WHAT TO WORK ON: Arrange the lines of every item below as one numbered list, with blank lines omitted. Leave the pictures out of your list.

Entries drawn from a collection
================
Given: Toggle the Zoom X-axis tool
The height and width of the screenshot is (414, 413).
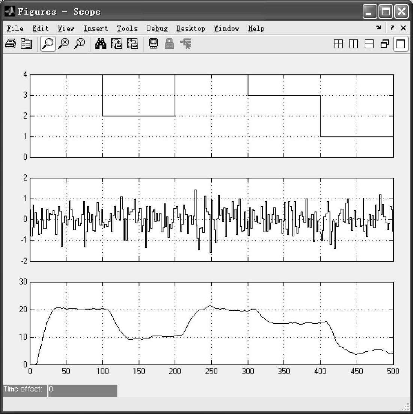Looking at the screenshot, I should click(x=64, y=44).
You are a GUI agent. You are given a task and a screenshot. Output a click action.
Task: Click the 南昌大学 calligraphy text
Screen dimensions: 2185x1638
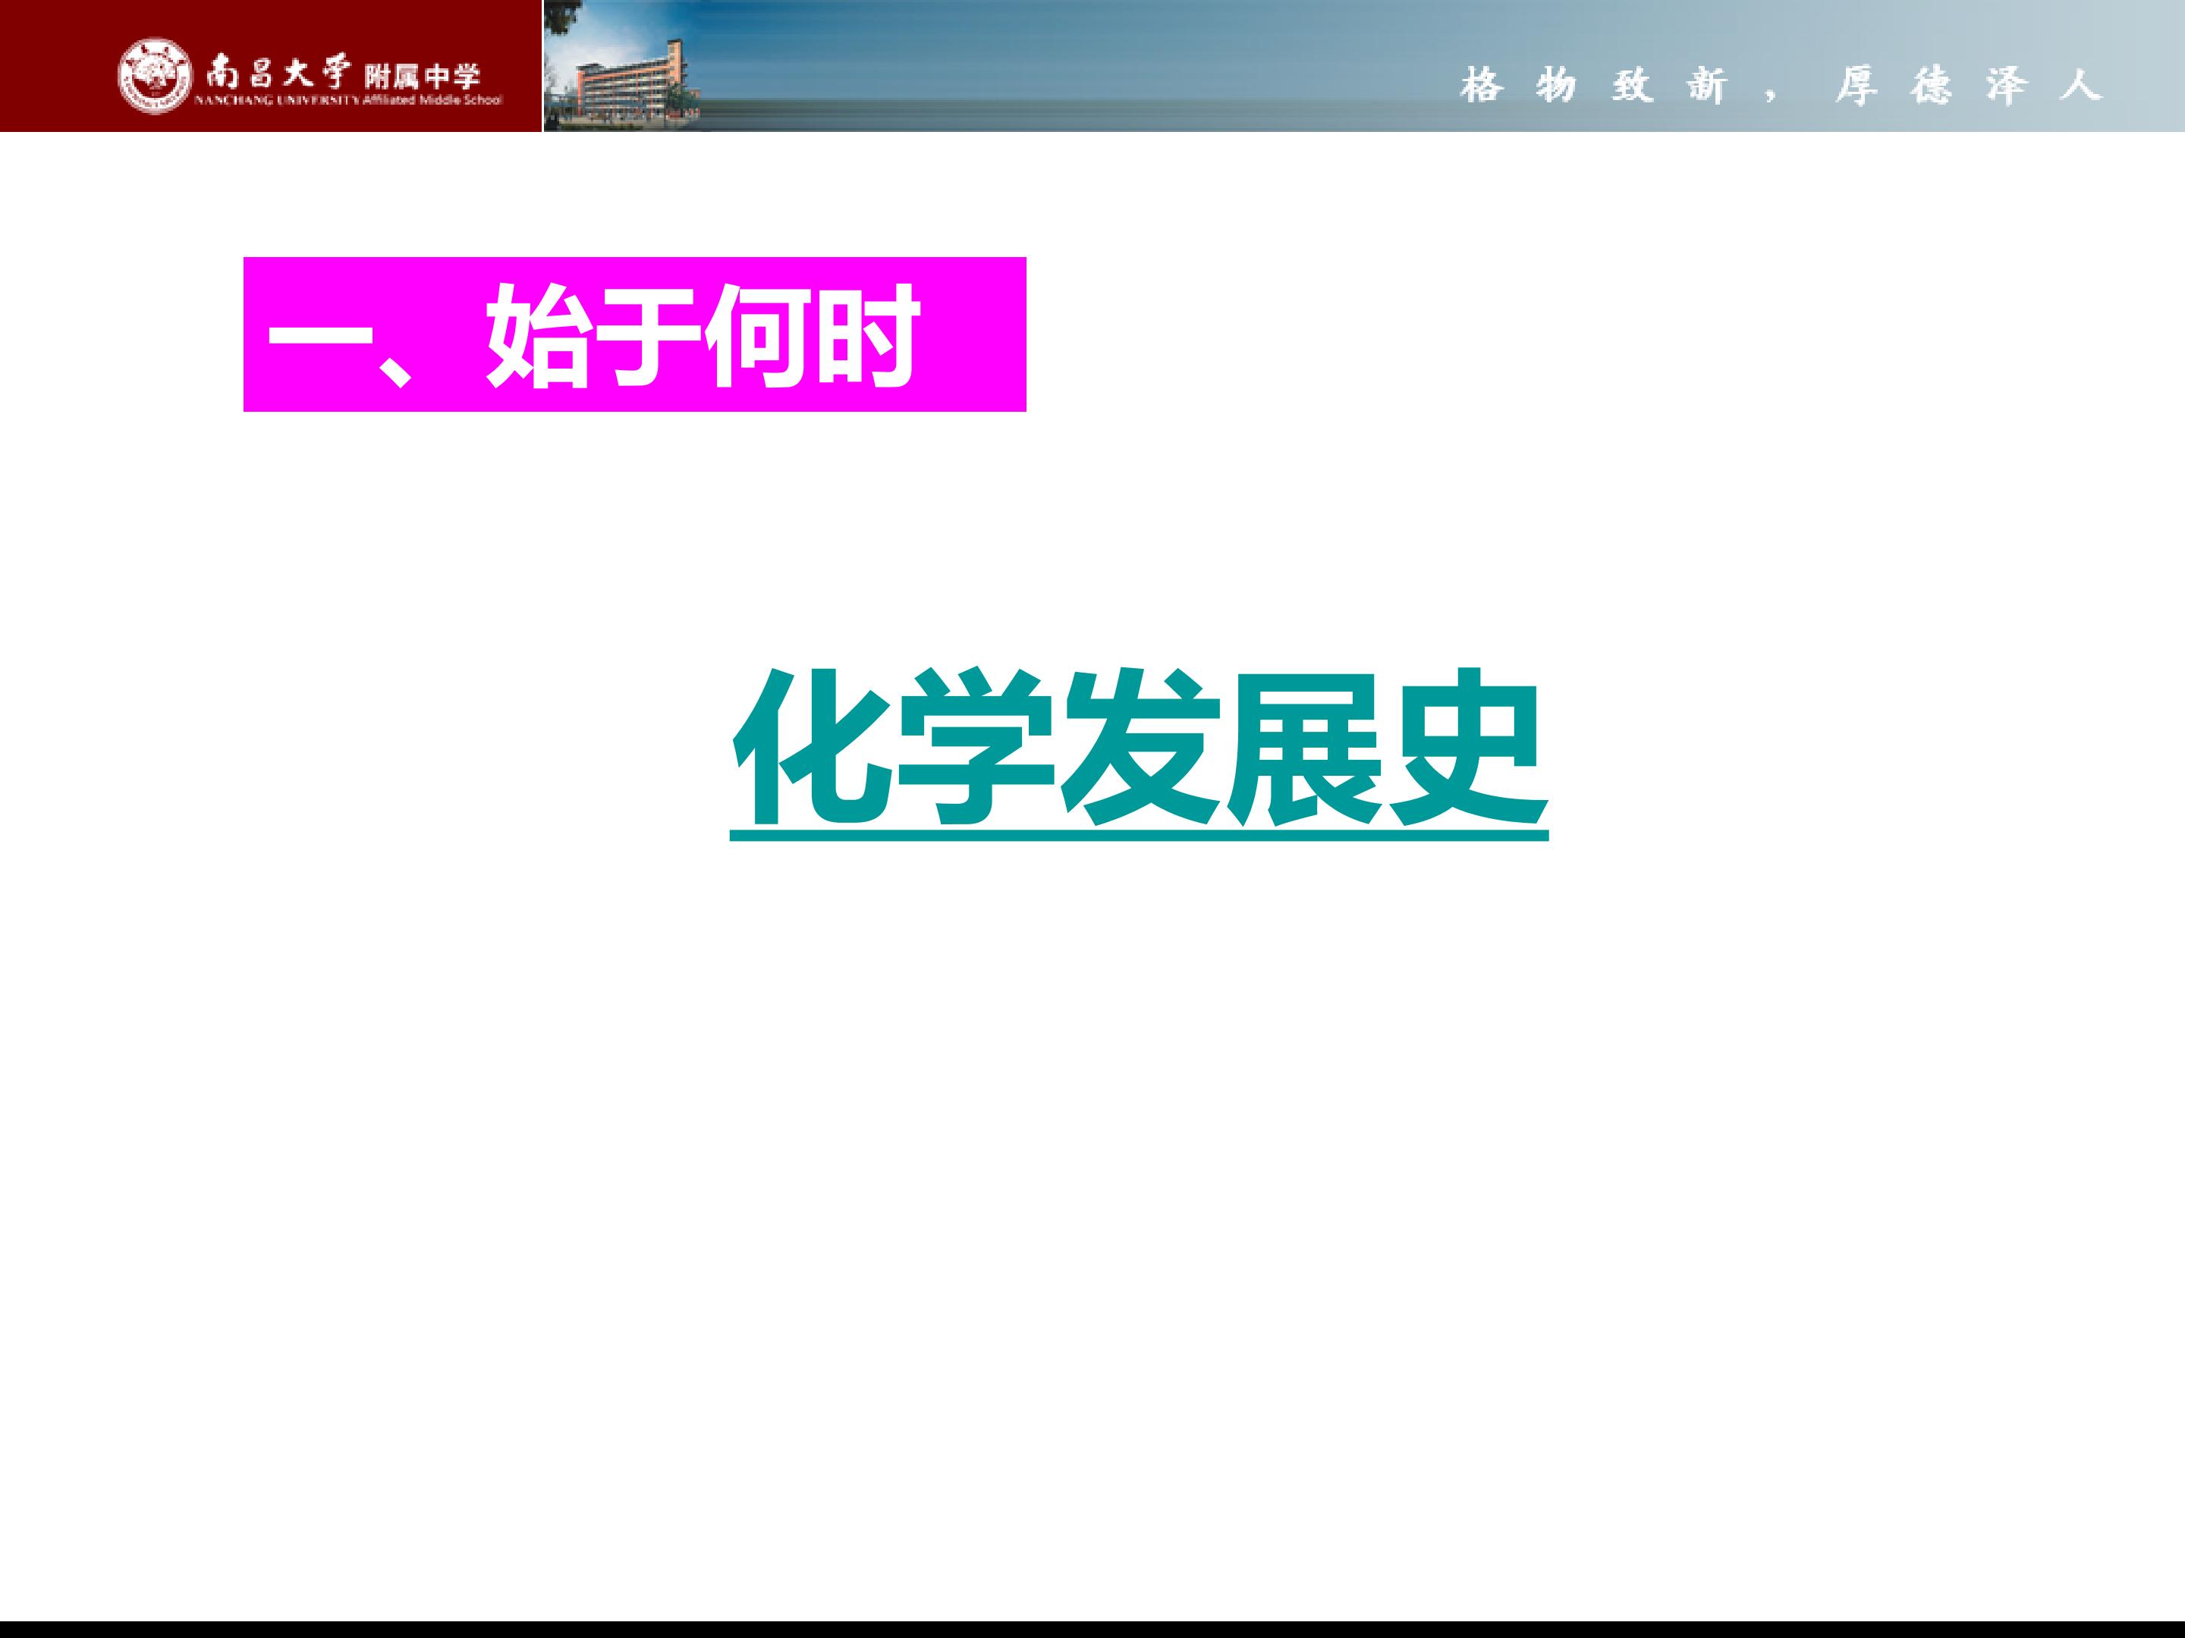pos(278,72)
================
SOLUTION FOR THIS PROBLEM:
1. Given: Toggle the Zoom X-axis tool
2. The height and width of the screenshot is (414, 413).
3. Looking at the screenshot, I should click(x=64, y=44).
4. You are a GUI agent. You are given a task and a screenshot. Output a click action.
5. Task: Click the 南昌大学 calligraphy text
6. Screen dimensions: 2185x1638
7. pos(278,72)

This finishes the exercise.